Aurora Theater Shooting Report Offers Recommendations to First Responders

According to an LA Times article, a report, commissioned by the city of Aurora, Colo., makes 80 recommendations to help guide a more comprehensive future response.

This report analyzes the Aurora theater shooting in 2012, where 12 people were killed and 70 others were injured.

It praises the quick response to the incident (the first police unit got to the theater within two minutes of the first 911 call), but offers suggestions for improvement.

According to the LA Times, the report concludes that first responders failed to make a coordinated effort to transport victims to hospitals. However, according to the report, this “miscommunication” did not lead to any loss of life.

The report also suggests emergency officials should create a joint command area in mass-casualty events such as shootings. In the Aurora case, a command area wasn’t set up until hours after the incident, according to the LA Times.

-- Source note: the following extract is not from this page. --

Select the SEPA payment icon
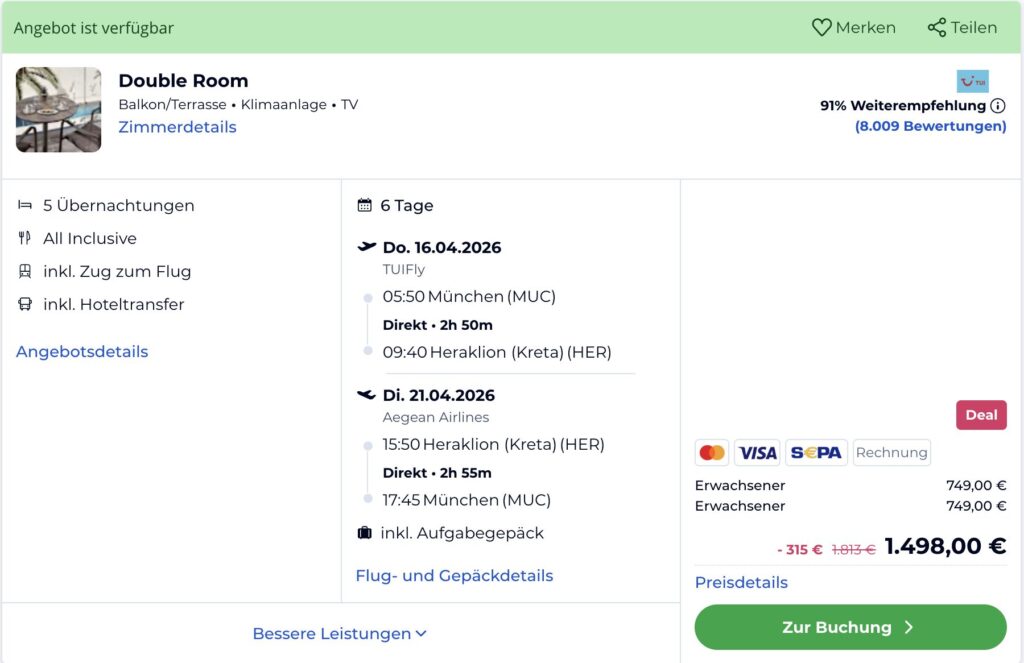The image size is (1024, 663). pos(816,452)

Communication is another key point – the report says that the “level of risk in the theater was not discussed between police and fire commanders” and that fire commanders arriving on the scene didn’t know the shooter, James E. Holmes, had been arrested by police, which caused confusion and response delay, according to the LA Times. The report makes it clear, however, that the Aurora incident was a complex situation where first responders were facing many challenges.

Other recommendations direct from the report include:

  • “Clearly identify who is the incident commander.”
  • “Make the size of the safe area (evacuation area) match the threat.”
  • “During a mass casualty incident, command should announce when the scene is reasonably safe for EMS to proceed, or what level of protection responding providers need to operate under (e.g. police guarding EMTs).”
  • Access of ambulances – “When access is difficult, police, fire or other agencies may have to physically guide ambulance units into the scene. During this incident, police personnel were aware of an access and egress point via the south side of the incident. By guiding units into the scene, ambulances could have gotten closer to patients and a transition from police to ambulance transportation could have quickly occurred.”
  • Triage ribbons and tags – “Aurora public safety providers should adopt a triage identification system that includes color-coded triage ribbons for patients.” These are color-coded for simple one-word descriptions of the severity of the patient’s condition – immediate, delayed, minor or deceased.